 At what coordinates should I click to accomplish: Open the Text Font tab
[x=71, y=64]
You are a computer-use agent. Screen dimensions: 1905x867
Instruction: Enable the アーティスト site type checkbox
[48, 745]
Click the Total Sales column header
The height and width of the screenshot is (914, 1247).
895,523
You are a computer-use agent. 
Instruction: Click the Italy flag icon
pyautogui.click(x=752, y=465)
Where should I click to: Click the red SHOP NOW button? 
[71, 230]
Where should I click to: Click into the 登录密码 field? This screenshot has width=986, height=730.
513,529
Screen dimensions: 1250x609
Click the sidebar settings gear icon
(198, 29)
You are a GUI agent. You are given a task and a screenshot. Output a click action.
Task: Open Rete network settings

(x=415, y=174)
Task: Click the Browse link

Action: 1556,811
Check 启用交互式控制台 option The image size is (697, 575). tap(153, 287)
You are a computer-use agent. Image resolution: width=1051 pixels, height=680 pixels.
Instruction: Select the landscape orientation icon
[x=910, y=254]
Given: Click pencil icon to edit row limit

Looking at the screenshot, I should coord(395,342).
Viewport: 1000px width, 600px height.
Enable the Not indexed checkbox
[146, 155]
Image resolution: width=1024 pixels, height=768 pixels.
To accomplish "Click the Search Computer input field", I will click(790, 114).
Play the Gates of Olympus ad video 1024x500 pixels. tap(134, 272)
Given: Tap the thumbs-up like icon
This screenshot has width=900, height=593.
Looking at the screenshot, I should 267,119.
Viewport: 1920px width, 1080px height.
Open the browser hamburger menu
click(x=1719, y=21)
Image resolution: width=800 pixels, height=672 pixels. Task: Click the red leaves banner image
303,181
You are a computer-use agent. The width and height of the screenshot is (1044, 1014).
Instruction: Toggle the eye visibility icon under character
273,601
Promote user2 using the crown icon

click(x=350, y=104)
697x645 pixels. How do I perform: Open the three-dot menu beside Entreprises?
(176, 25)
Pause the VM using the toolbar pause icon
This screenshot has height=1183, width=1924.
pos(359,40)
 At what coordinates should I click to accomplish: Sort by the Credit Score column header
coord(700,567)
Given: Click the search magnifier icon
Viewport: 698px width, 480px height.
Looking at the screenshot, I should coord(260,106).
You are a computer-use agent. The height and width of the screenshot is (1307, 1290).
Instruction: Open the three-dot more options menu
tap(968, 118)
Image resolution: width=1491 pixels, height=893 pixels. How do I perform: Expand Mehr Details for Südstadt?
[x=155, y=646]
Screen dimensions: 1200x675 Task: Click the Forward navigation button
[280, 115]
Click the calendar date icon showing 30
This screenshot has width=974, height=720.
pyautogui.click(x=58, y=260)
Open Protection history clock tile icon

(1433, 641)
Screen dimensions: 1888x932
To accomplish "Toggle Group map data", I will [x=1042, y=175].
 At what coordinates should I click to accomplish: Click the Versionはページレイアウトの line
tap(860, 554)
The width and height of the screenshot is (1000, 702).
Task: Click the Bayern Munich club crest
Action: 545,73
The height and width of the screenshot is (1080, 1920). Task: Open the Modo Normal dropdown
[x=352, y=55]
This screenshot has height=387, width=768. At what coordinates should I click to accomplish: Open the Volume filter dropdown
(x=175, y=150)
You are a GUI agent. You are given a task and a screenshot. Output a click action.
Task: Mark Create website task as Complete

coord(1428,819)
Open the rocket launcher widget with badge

**Set task:**
Return every line of the material above that contains the string "Instruction", treating uppercase and lowercase letters as different.

**Result below:**
Instruction: Enable the アーティスト site type checkbox
Instruction: Click the Italy flag icon
Instruction: Select the landscape orientation icon
Instruction: Toggle the eye visibility icon under character
Instruction: Open the three-dot more options menu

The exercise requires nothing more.